Reproduce all of the data exactly as written.

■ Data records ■
Segment Open

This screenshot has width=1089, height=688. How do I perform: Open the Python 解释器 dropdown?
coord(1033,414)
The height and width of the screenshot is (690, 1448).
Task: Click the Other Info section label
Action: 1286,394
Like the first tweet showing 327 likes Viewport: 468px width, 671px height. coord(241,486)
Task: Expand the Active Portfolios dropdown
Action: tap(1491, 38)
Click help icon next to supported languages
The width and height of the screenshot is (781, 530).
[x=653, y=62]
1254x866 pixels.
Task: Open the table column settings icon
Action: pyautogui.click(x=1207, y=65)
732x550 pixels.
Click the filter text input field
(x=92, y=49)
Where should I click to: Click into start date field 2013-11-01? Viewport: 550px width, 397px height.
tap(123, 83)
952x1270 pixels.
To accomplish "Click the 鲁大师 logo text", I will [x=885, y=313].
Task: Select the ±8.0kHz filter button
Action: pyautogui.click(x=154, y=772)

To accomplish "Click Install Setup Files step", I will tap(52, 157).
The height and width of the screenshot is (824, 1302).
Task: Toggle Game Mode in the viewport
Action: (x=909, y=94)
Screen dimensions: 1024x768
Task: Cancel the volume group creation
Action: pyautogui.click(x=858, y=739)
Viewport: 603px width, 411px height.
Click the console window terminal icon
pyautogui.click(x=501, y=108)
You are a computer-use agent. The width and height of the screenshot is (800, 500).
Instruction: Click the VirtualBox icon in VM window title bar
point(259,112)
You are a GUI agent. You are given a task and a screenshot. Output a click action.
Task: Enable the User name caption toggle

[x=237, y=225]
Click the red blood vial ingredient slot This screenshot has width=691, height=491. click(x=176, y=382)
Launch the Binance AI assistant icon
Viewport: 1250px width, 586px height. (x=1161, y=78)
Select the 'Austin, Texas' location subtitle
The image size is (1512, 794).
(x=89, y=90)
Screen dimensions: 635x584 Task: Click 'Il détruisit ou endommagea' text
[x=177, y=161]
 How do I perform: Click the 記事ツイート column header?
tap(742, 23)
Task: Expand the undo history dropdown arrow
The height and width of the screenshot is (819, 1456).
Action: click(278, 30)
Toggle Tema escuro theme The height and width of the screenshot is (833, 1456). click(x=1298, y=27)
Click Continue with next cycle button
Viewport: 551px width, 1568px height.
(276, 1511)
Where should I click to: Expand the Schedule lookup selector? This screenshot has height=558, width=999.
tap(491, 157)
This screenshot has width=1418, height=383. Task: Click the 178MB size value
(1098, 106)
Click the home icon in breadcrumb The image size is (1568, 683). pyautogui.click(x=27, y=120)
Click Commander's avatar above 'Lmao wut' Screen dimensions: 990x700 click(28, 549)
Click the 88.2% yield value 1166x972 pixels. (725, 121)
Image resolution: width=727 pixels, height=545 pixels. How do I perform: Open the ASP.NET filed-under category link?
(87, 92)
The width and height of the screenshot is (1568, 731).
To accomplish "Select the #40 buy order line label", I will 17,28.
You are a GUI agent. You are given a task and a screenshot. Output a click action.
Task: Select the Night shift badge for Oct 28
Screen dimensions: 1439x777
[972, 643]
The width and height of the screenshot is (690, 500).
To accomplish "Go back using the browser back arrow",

Segment Closed

■ Task output ■
This screenshot has width=1089, height=688. How do I perform: Open the Python 解释器 dropdown?
coord(1033,414)
The height and width of the screenshot is (690, 1448).
Task: Click the Other Info section label
Action: 1286,394
Like the first tweet showing 327 likes Viewport: 468px width, 671px height. coord(241,486)
Task: Expand the Active Portfolios dropdown
Action: tap(1491, 38)
Click help icon next to supported languages
The width and height of the screenshot is (781, 530).
[x=653, y=62]
1254x866 pixels.
Task: Open the table column settings icon
Action: pyautogui.click(x=1207, y=65)
732x550 pixels.
Click the filter text input field
(x=92, y=49)
Where should I click to: Click into start date field 2013-11-01? Viewport: 550px width, 397px height.
tap(123, 83)
952x1270 pixels.
To accomplish "Click the 鲁大师 logo text", I will [x=885, y=313].
Task: Select the ±8.0kHz filter button
Action: pyautogui.click(x=154, y=772)

To accomplish "Click Install Setup Files step", I will tap(52, 157).
The height and width of the screenshot is (824, 1302).
Task: Toggle Game Mode in the viewport
Action: (x=909, y=94)
Screen dimensions: 1024x768
Task: Cancel the volume group creation
Action: pyautogui.click(x=858, y=739)
Viewport: 603px width, 411px height.
Click the console window terminal icon
pyautogui.click(x=501, y=108)
You are a computer-use agent. The width and height of the screenshot is (800, 500).
Instruction: Click the VirtualBox icon in VM window title bar
point(259,112)
You are a GUI agent. You are given a task and a screenshot. Output a click action.
Task: Enable the User name caption toggle

[x=237, y=225]
Click the red blood vial ingredient slot This screenshot has width=691, height=491. click(x=176, y=382)
Launch the Binance AI assistant icon
Viewport: 1250px width, 586px height. (x=1161, y=78)
Select the 'Austin, Texas' location subtitle
The image size is (1512, 794).
(x=89, y=90)
Screen dimensions: 635x584 Task: Click 'Il détruisit ou endommagea' text
[x=177, y=161]
 How do I perform: Click the 記事ツイート column header?
tap(742, 23)
Task: Expand the undo history dropdown arrow
The height and width of the screenshot is (819, 1456).
Action: click(278, 30)
Toggle Tema escuro theme The height and width of the screenshot is (833, 1456). click(x=1298, y=27)
Click Continue with next cycle button
Viewport: 551px width, 1568px height.
(276, 1511)
Where should I click to: Expand the Schedule lookup selector? This screenshot has height=558, width=999.
tap(491, 157)
This screenshot has width=1418, height=383. Task: Click the 178MB size value
(1098, 106)
Click the home icon in breadcrumb The image size is (1568, 683). pyautogui.click(x=27, y=120)
Click Commander's avatar above 'Lmao wut' Screen dimensions: 990x700 click(28, 549)
Click the 88.2% yield value 1166x972 pixels. (725, 121)
Image resolution: width=727 pixels, height=545 pixels. How do I perform: Open the ASP.NET filed-under category link?
(87, 92)
The width and height of the screenshot is (1568, 731).
To accomplish "Select the #40 buy order line label", I will 17,28.
You are a GUI agent. You are given a task and a screenshot. Output a click action.
Task: Select the Night shift badge for Oct 28
Screen dimensions: 1439x777
[972, 643]
The width and height of the screenshot is (690, 500).
To accomplish "Go back using the browser back arrow",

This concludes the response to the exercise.